Tak sebanding memang. Apalagi bila merujuk pada pendapat orang-orang pintar dari kelas menengah itu. Memperbandingkan sesuatu mestilah apple to apple. Komparasi proporsional, kira-kira.

Namun, coba bayangkan. Saat sebagian kelas menengah-atas itu asyik bergoyang, sebagian kaum miskin justru pusing dan doyong. Kebutuhan dasar mereka, pangan dalam hal ini, tak terpenuhi.

Ya, pangan. Beras bantuan untuk rakyat miskin diganti dengan pasokan beras tak layak makan. Kalau negara mau, banyak masalah implementatif yang dapat diselesaikan. Namun, kesannya, malah dibiarkan. Nestapa kaum papa berapi-api dibincangkan (hanya) menjelang coblosan.

Pangan, dalam ingatan generasi ’90-an tak hanya soal nestapa. Ia juga berarti nostalgia. Pangan itu berjenis jajanan. Cerita tentangnya tersua dalam Memoar Jajanan Masa Kecil. Apakah rakyat sulit membeli beras berselera menyantap jajanan?

Tiga belas penulisnya tak ada yang mengaku berlatar keluarga miskin. Paling-paling, mereka mengaku berasal dari keluarga sederhana. Itu Indah Wahyu Utami dan Lindashary. Meski sederhana, uang saku mereka toh setara dengan lainnya. Rp500 pada 1992-an. Itu sekira Rp5.600 pada 2018.

Tijem lain lagi. Dia mendaku anak desa. Pembaca mafhum, terlahir di desa tak berarti terlahir miskin. Jajanan kaum papa tak punya tempat dalam buku.

Cerita dalam buku juga lebih banyak ditulis oleh orang Jawa. Enam puluh persen lebih. Orang dari luar Jawa, Rezki Sularsi misalnya, tak membicarakan jajanan yang sama dengan penulis dari Jawa. Jajanan perempuan dari Pekanbaru itu “erat dengan nuansa tradisional yang gampang ditemui di pasar”. (hlm. 48)

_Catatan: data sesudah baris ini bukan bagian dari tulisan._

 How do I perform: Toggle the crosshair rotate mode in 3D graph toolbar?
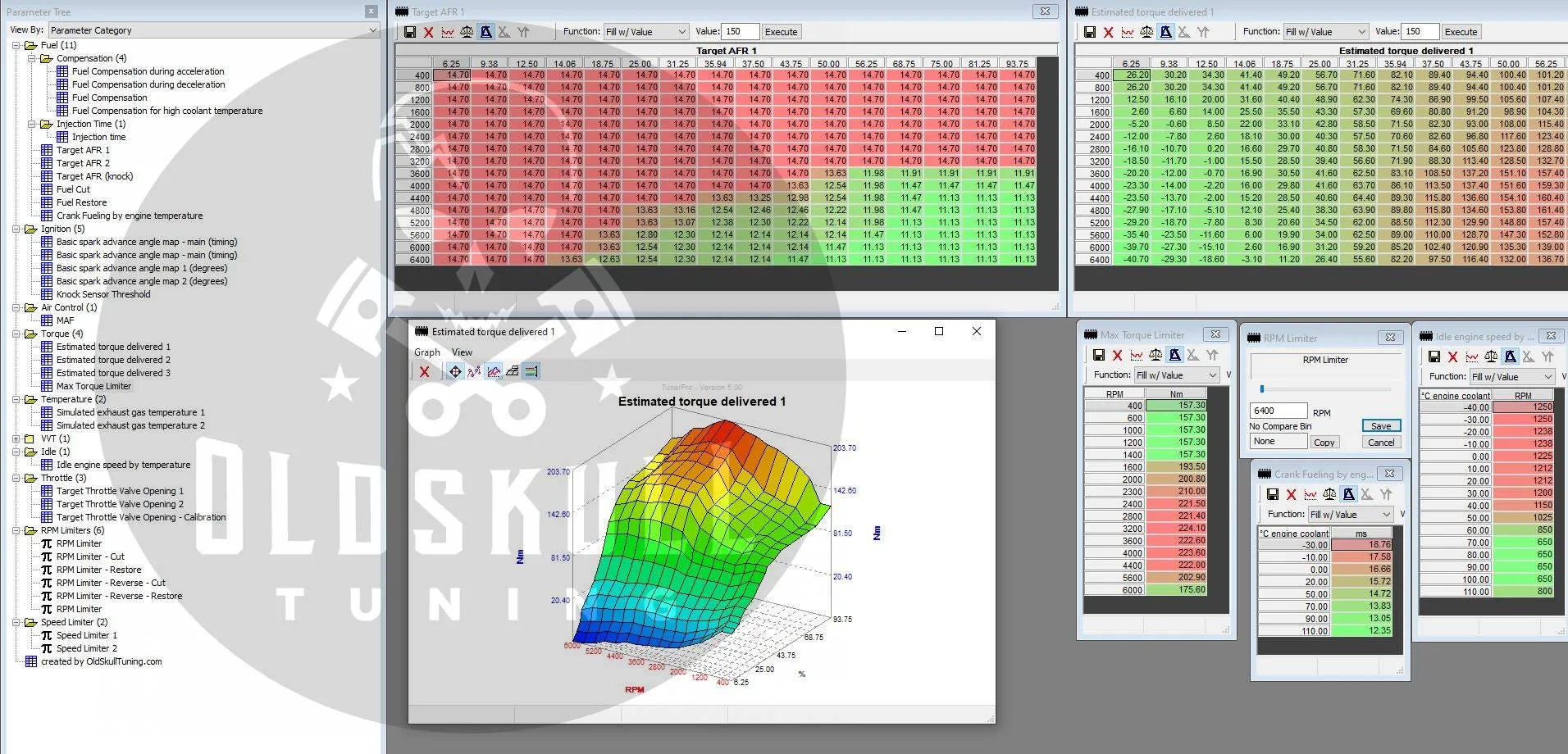454,371
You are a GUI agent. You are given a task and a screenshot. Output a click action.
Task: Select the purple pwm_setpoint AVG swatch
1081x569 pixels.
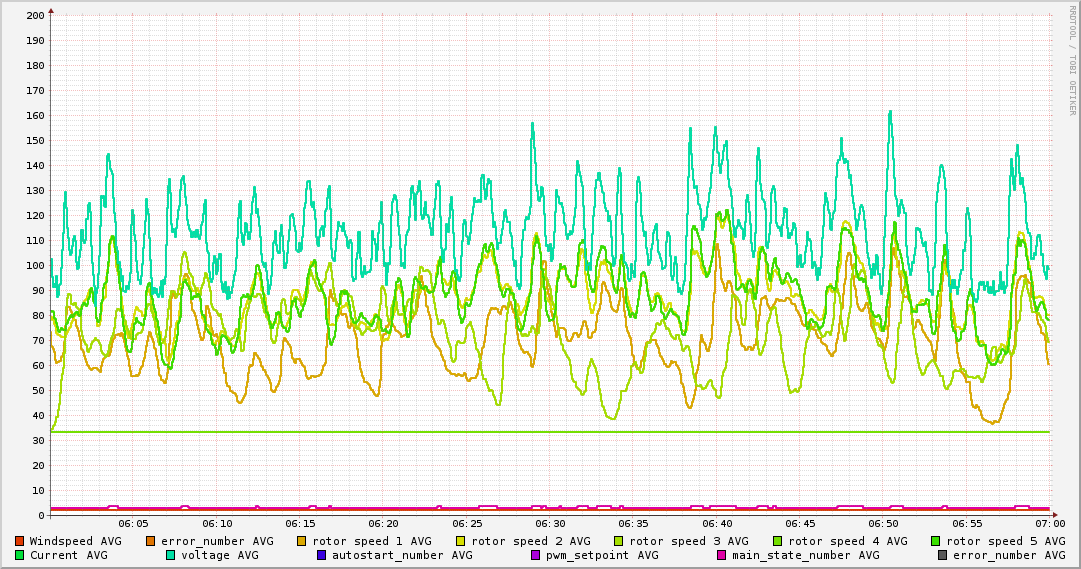[535, 555]
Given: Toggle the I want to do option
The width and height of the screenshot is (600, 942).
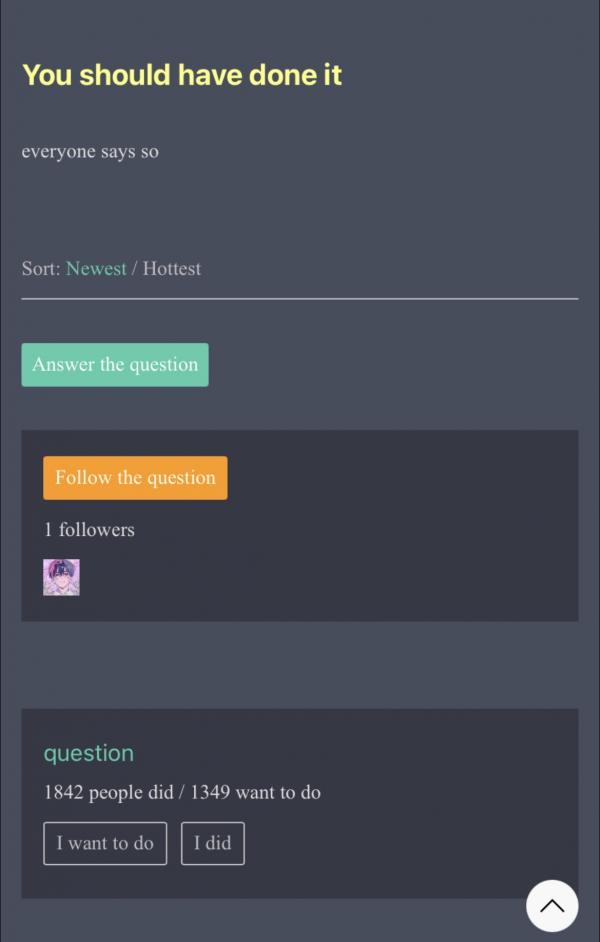Looking at the screenshot, I should pyautogui.click(x=105, y=843).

Dari buku, pembaca menemukan ketimpangan. Anak sezaman di lain tempat tak mengonsumsi jajanan yang sama. Pembangunan tak merata?

Itu isu lama. Ketika negara dipimpin oleh orang yang justru digelari Bapak Pembangunan. Kini, katanya, pemerintah sibuk menyongsong Revolusi Industri 4.0. Era yang serbacepat. Secepat hilangnya eksistensi banyak profesi. Termasuk penjual jajanan tertentu.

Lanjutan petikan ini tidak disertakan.